Dennison had a sudden vision of a tenement building filled with green-skinned children, each of them struggling to reach the roof of the building to get their nourishment from the sun, except when they finally got up there, the smog cover was so thick that there was nothing for them, They got a paler and paler green until finally they just withered away. Died like so many weeds.
"Imagine living in a world with no more trees," Dorothy said.
Dennison had been in a clear-cut forest once. It was while he was visiting a friend in Oregon. He'd stood there on a hilltop and for as far as the eye could see, there were only tree stumps. It was a heartbreaking sight.
His friend had become an environmentalist after a trip to China. "There are almost no trees left there at all now," he'd told Dennison. "They've just used them all up. Trees clean the environment by absorbing the toxins from carbon dioxide and acid rain. Without them, the water and air become too toxic and people start to die off from liver cancer. China has an incredibly high mortality rate due to liver cancer.
"That's going to happen here, Chris. That's what's going to happen in the Amazon. It's going to happen all over the world."
Dennison had felt bad, enough so that he contributed some money to a couple of relevant causes, but his concern hadn't lasted. His work with Social Services took too much out of him to leave much energy for other concerns, no matter how worthy.
As though reading his mind, Dorothy said, "And now imagine a world with no more children."
Dennison thought they might be halfway there. So many of the children he dealt with were more like miniature adults than the kids he remembered growing up with.

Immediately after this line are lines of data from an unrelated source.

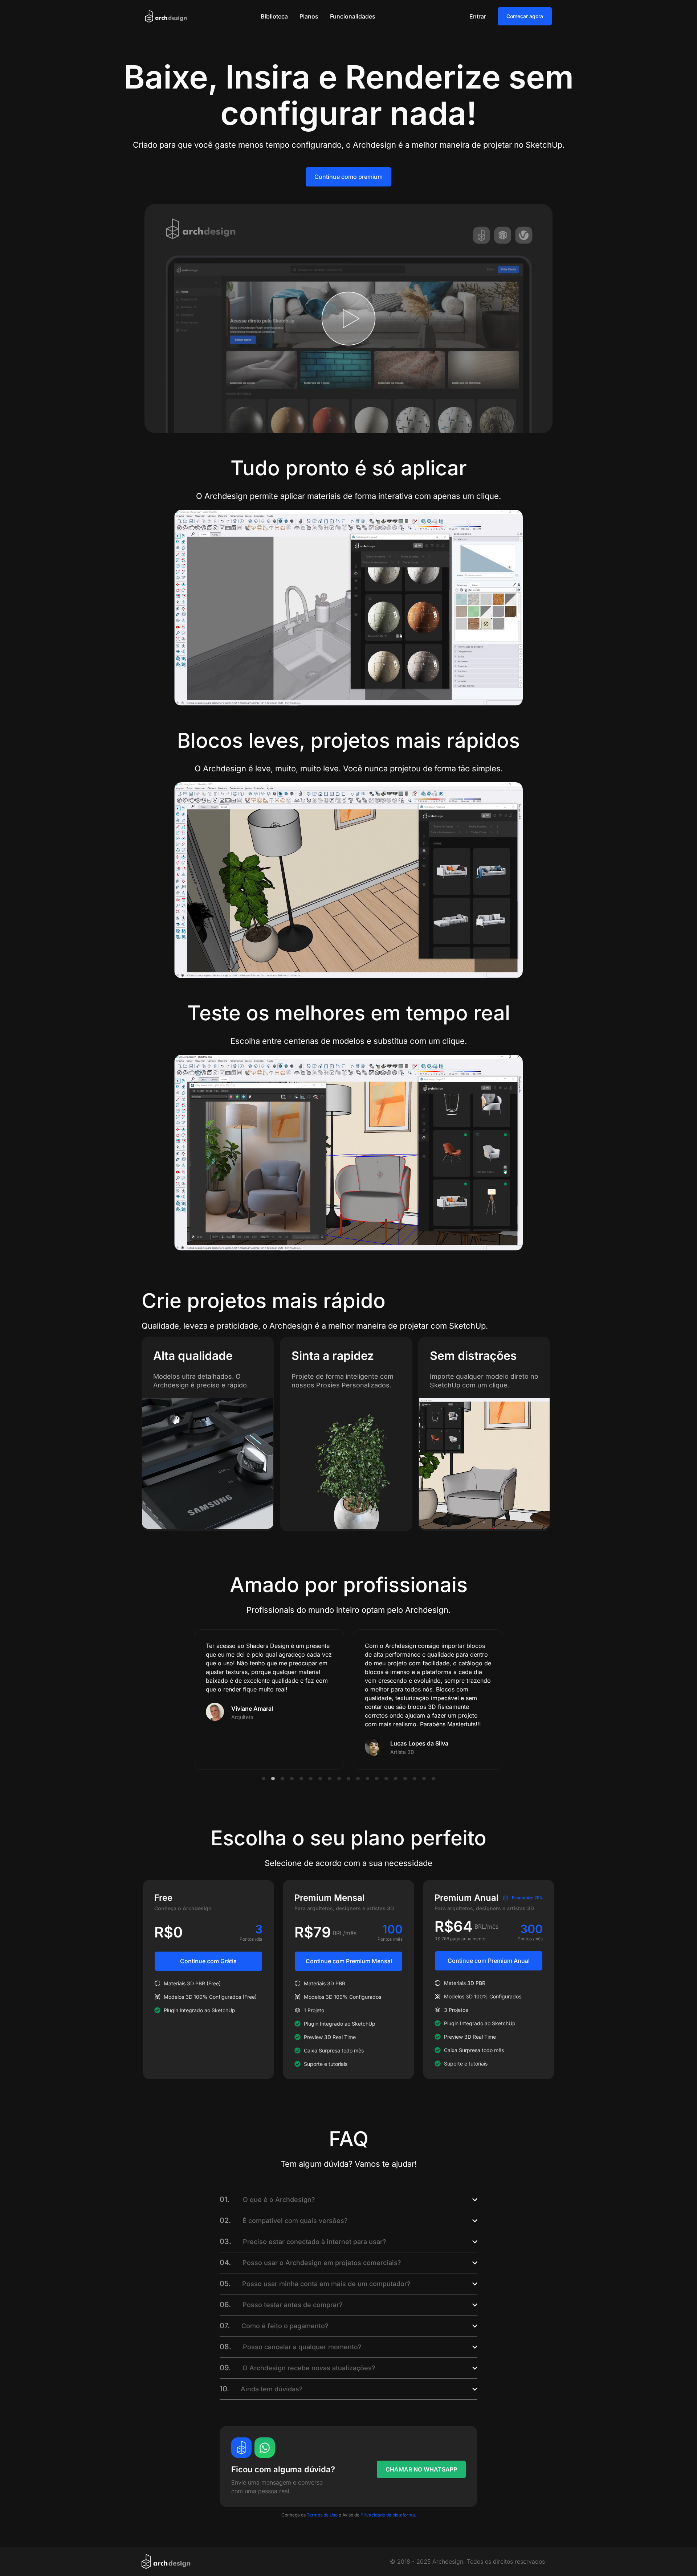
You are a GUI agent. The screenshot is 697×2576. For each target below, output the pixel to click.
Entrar (477, 16)
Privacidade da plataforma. (388, 2515)
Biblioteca (274, 16)
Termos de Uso (322, 2515)
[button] (263, 1778)
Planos (308, 16)
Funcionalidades (352, 16)
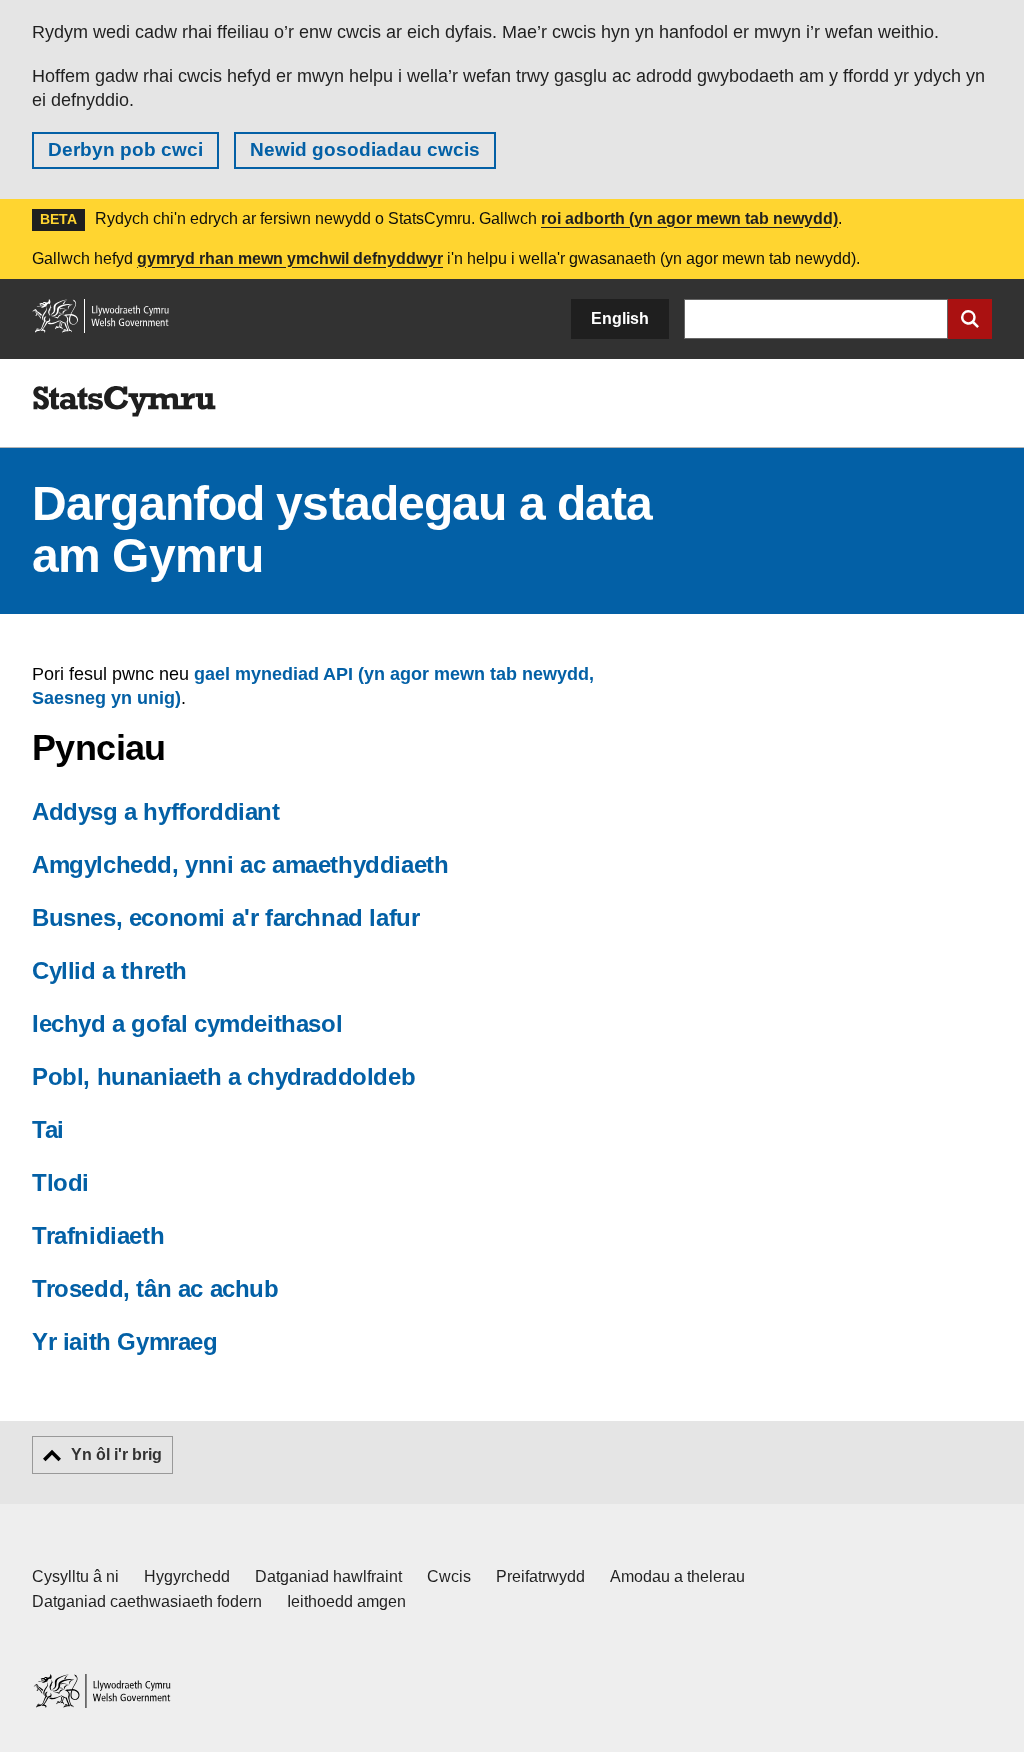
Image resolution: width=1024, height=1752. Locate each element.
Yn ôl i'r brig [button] (116, 1454)
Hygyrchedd (187, 1576)
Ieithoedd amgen (346, 1601)
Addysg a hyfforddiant (156, 811)
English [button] (620, 318)
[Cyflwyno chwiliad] (970, 319)
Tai (48, 1129)
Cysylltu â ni (75, 1576)
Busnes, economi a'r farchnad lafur (225, 917)
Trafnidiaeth (98, 1235)
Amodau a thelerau (677, 1576)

But then he and his peers hadn't had to try to survive on the streets, foraging out of trash cans, maybe taking care of a junkie parent.

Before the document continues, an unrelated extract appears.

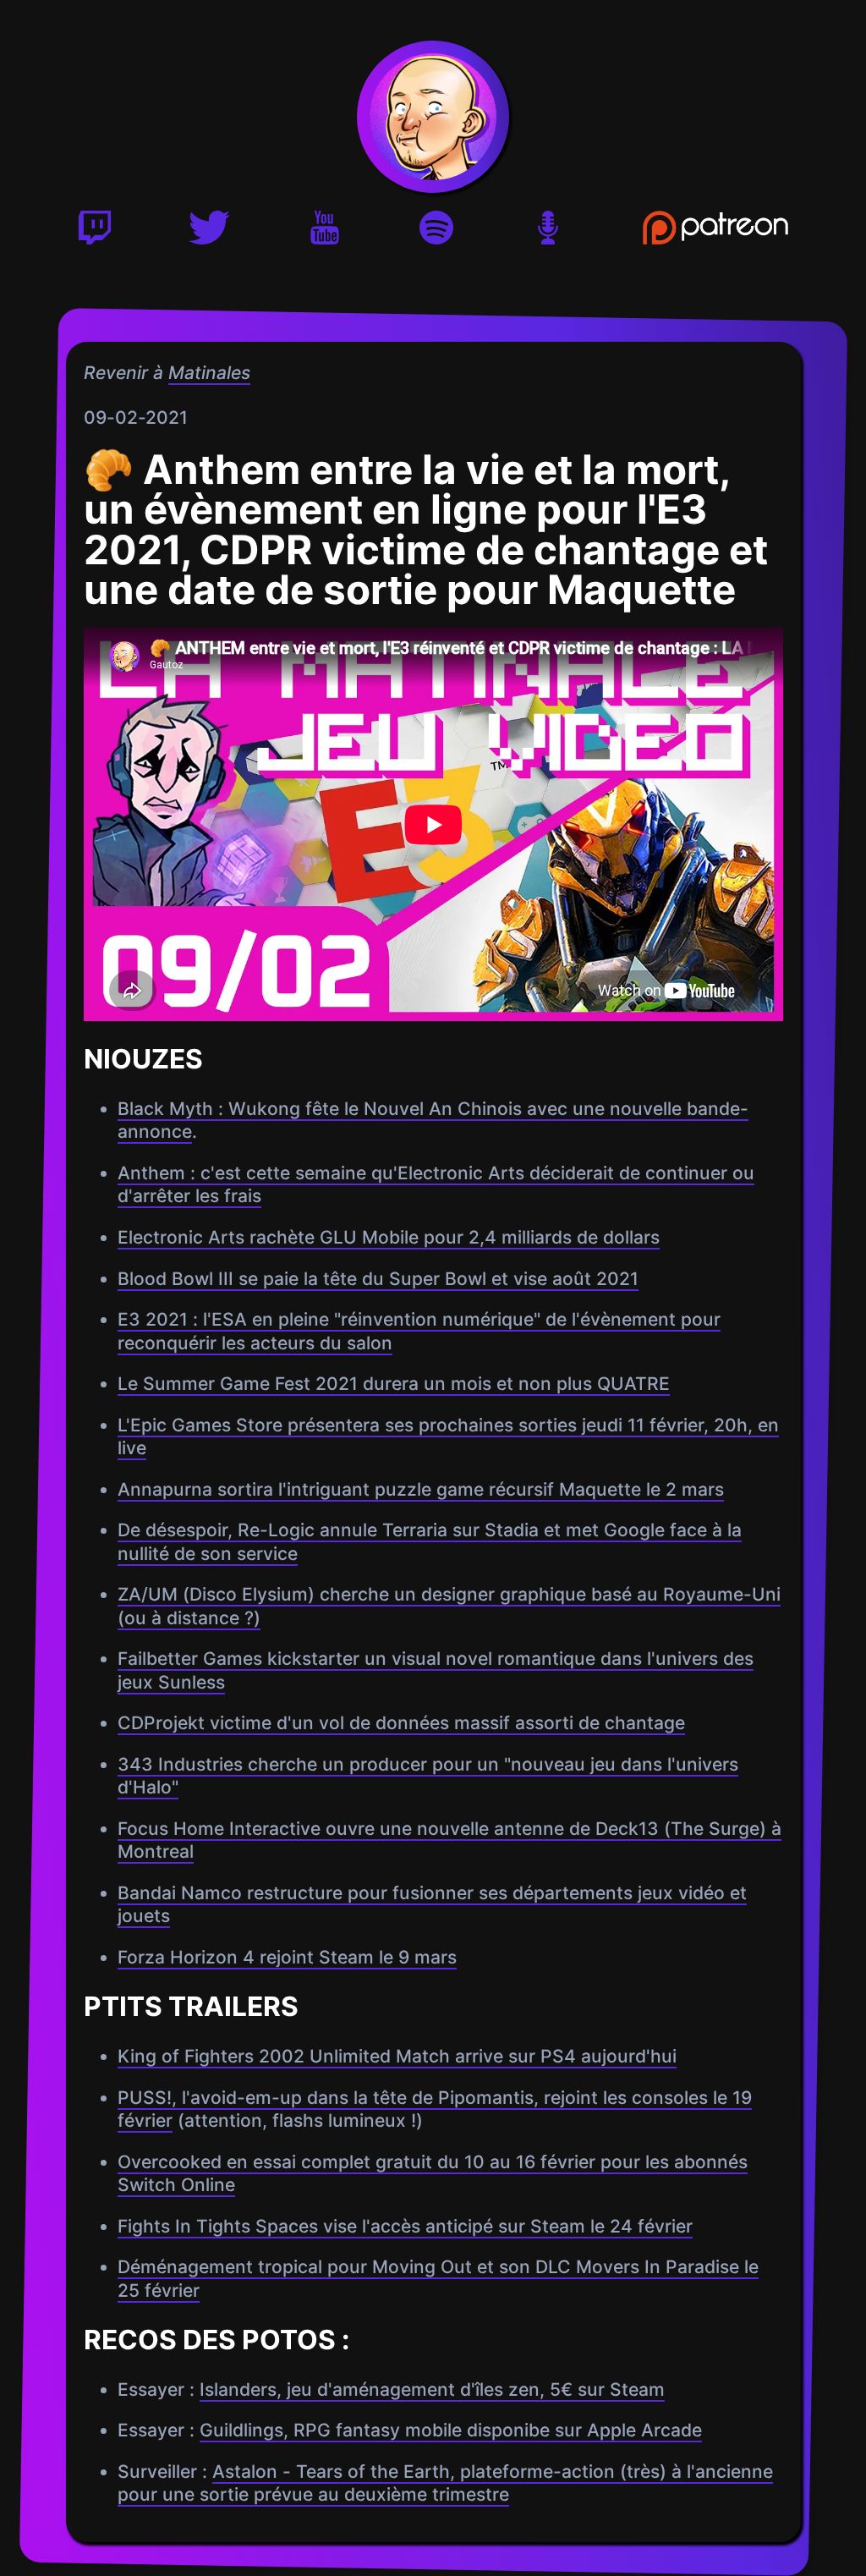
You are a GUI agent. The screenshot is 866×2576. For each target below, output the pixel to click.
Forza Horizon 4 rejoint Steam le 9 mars (286, 1957)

"I have a great concern for Mother Earth," Dorothy said. "We have gravely mistreated her. But when we speak of the environment and the depletion of resources, we sometimes forget that our greatest resource is our children.
"My people have a word to describe the moment when all is in harmony— we call it Beauty. But Beauty can find no foothold in despair. If we mean to reclaim our Mother Earth from the ills that plague her, we must not forget our own children. We must work on many levels, walk many wheels, that lives may be spared— the lives of people, and the lives of all those other species with whom we share the world. Our contributions, no matter how small they might appear, carry an equal importance, for they will all contribute to the harmony that allows the world to walk the wheel of Beauty."
She closed her eyes and fell silent. Dennison sat quietly beside her for a time.
"What... what advice would you give me?" he asked finally.
Dorothy shrugged. Her eyes remained closed.
"You must do what you believe is right," she said. "We have inside of each of us a spirit, and that spirit alone knows what it is that we should or should not do."
"I've got to think about all of this," Dennison said.
"That would be a good thing," Dorothy told him. She opened her eyes suddenly, piercing him with her gaze. "But hold onto your feelings of foolishness," she added. "Wisdom never comes to those who believe they have nothing left to learn."
***
Dennison found an empty bench when he left City Hall. He sat down and cradled his face in his hands. His headache had returned, but that wasn't what was disturbing him. He'd found himself agreeing with the Kickaha elder. He also thought he understood what Debra had been telling him. The concepts weren't suspect— only the part he had to play in them.